Упоминание о Толстом помогает понять, почему Брох считал литературу недостаточной. Литература не обязывает, ее познание не имеет принудительного характера, свойственного – пока религиозная картина мира еще цела – мифу, которому литература служит (иллюстрирующим примером и познавательной моделью такого служения, в котором искусство только и находит свою легитимацию, с начала и до конца для Броха оставалась система жизни и мышления католического Средневековья). Но искусству – и в особенности литературе – несвойственен необходимый характер принудительной очевидности прозрачности логических высказываний; хотя литература осуществляется как раз в языке, но принудительности логоса она лишена. На вопрос, впервые вставший перед Брохом в связи с Первой мировой войной и затем – со все более неумолимой настоятельностью – встававший в связи со всеми дальнейшими катастрофами, на не единожды, но всякий раз поражавший его «как громом» вопрос: «Что мы должны делать?»[76] – он мог, ему казалось, ответить, лишь если бы ответ обладал той же принудительностью, какая свойственна, с одной стороны, мифу, с другой – логосу.

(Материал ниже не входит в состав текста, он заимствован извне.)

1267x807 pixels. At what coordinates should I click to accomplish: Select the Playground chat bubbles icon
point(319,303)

Ибо для него вопрос «Что мы должны делать?», хотя вставал в контексте двадцатого века – века «темнейшей анархии, темнейшего атавизма, темнейшей жестокости»[77], все же сам по себе оставался еще и основным вопросом живого и обреченного смерти человека. Соответственно, ответ на него должен быть адекватен не только эпохе, но и феномену смерти как таковому. Пусть вопрос о действии спровоцирован задачами данной эпохи, но для Броха он всегда ставится шире – это вопрос о возможности земного преодоления смерти; поэтому ответ, чтобы остаться адекватным смерти, должен обладать той же неумолимой необходимостью, что и сама смерть.

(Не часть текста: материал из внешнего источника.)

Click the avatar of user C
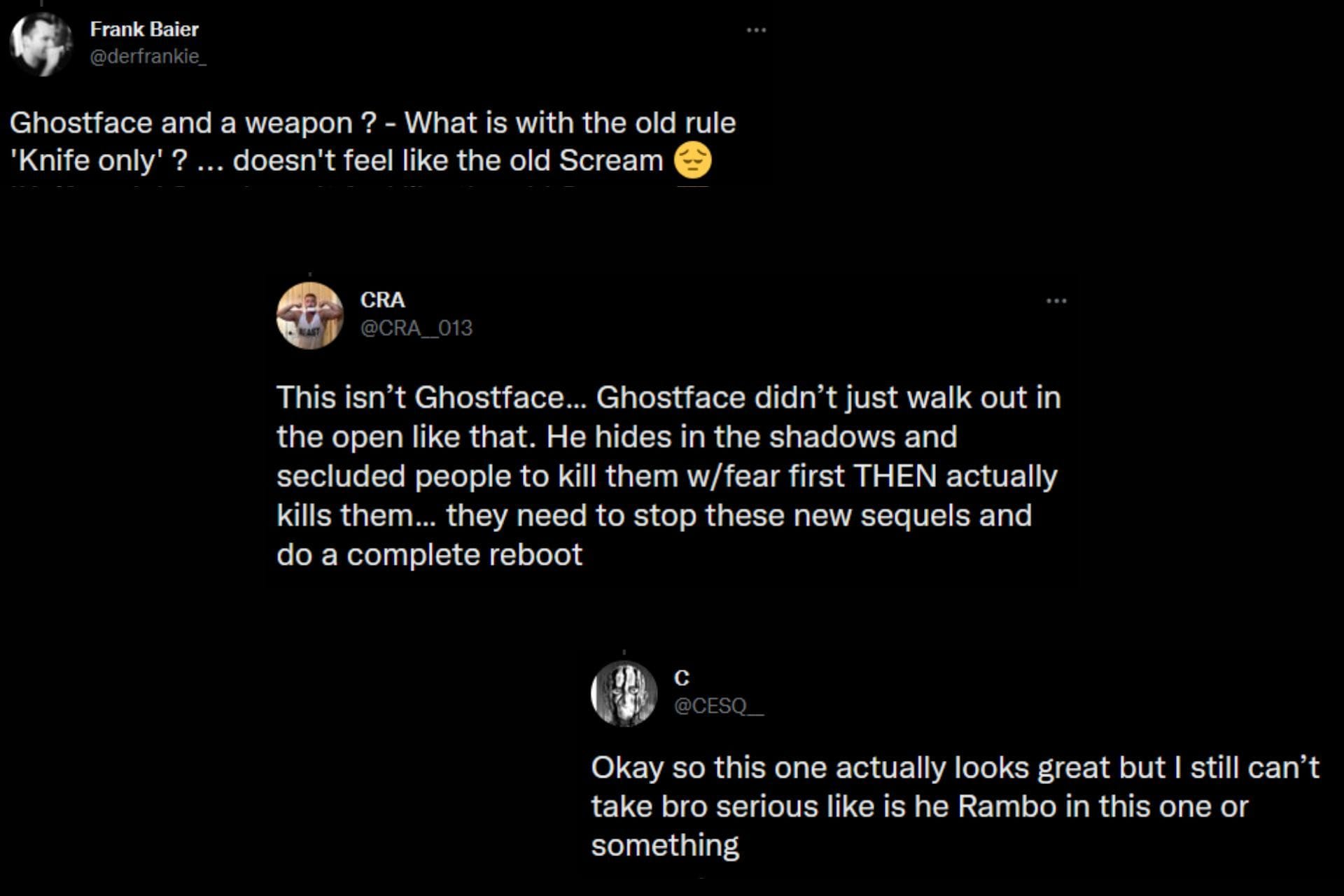The image size is (1344, 896). (x=624, y=693)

Если к этой первоначальной – и впоследствии не отброшенной – постановке вопроса, которая для Броха всегда ориентировалась на альтернативу мифа и логоса, прибавить, что в последние годы жизни он, видимо, уже не верил в «новый миф»[78], от «Лунатиков» до «Смерти Вергилия» остававшийся его единственной надеждой, и что во всяком случае в процессе работы над «Психологией масс» центр тяжести выводов постоянно смещался от мифа к логосу, от литературы к научности строго логического, доказательного познания, то мы увидим, насколько неизбежно основное свойство его натуры, первоначально бесконфликтное, превращалось в жизненную проблему и жизненный конфликт во все более острых формах.
Но даже если бы он и не утратил эту веру, его отношение к литературе после «Смерти Вергилия» – а это, разумеется, означает и его отношение к себе как к писателю – вряд ли могло бы сложиться иначе. Ибо при всей важности сдвига в мышлении Броха от мифа к логосу, при всей плодотворности этого сдвига для его теории познания (сдвиг, собственно, и послужил истоком этой теории), он мало что значил для основного вопроса о желании быть или не быть писателем. Это в гораздо большей мере был вопрос критики современности и отношения писателя к своей эпохе, вопрос, который он ставил в нескольких разных плоскостях и на который всегда отвечал отрицательно. Поскольку, согласно философии искусства Броха, собственная когнитивная функция произведения искусства должна состоять в том, чтобы изображать недоступную иначе тотальность эпохи, постольку можно спросить, изобразим ли вообще мир в «состоянии распада ценностей» как тотальность. Именно так ставится вопрос, например, в очерке о Джойсе. Но в этом очерке литература все еще остается «мифологической задачей»[79] и мифологическим действием, тогда как в написанной через двенадцать лет работе о Гофманстале даже поэзия Данте «уже не может быть названа мифологической в собственном смысле»[80]; и если очерк о Джойсе, написанный в том настроении, которое тогда же мощно проявилось в стремительных лирических ритмах «Смерти Вергилия», еще завершается надеждой на «новый миф», на «заново упорядочивающий себя мир» как на кульминацию всех литературных стараний эпохи, то в этюде о Гофманстале мы читаем только о «желании» всякого искусства, всякого великого искусства, «решиться снова стать мифом, снова изобразить тотальность универсума»[81], и желание это уже опасно близко к иллюзии.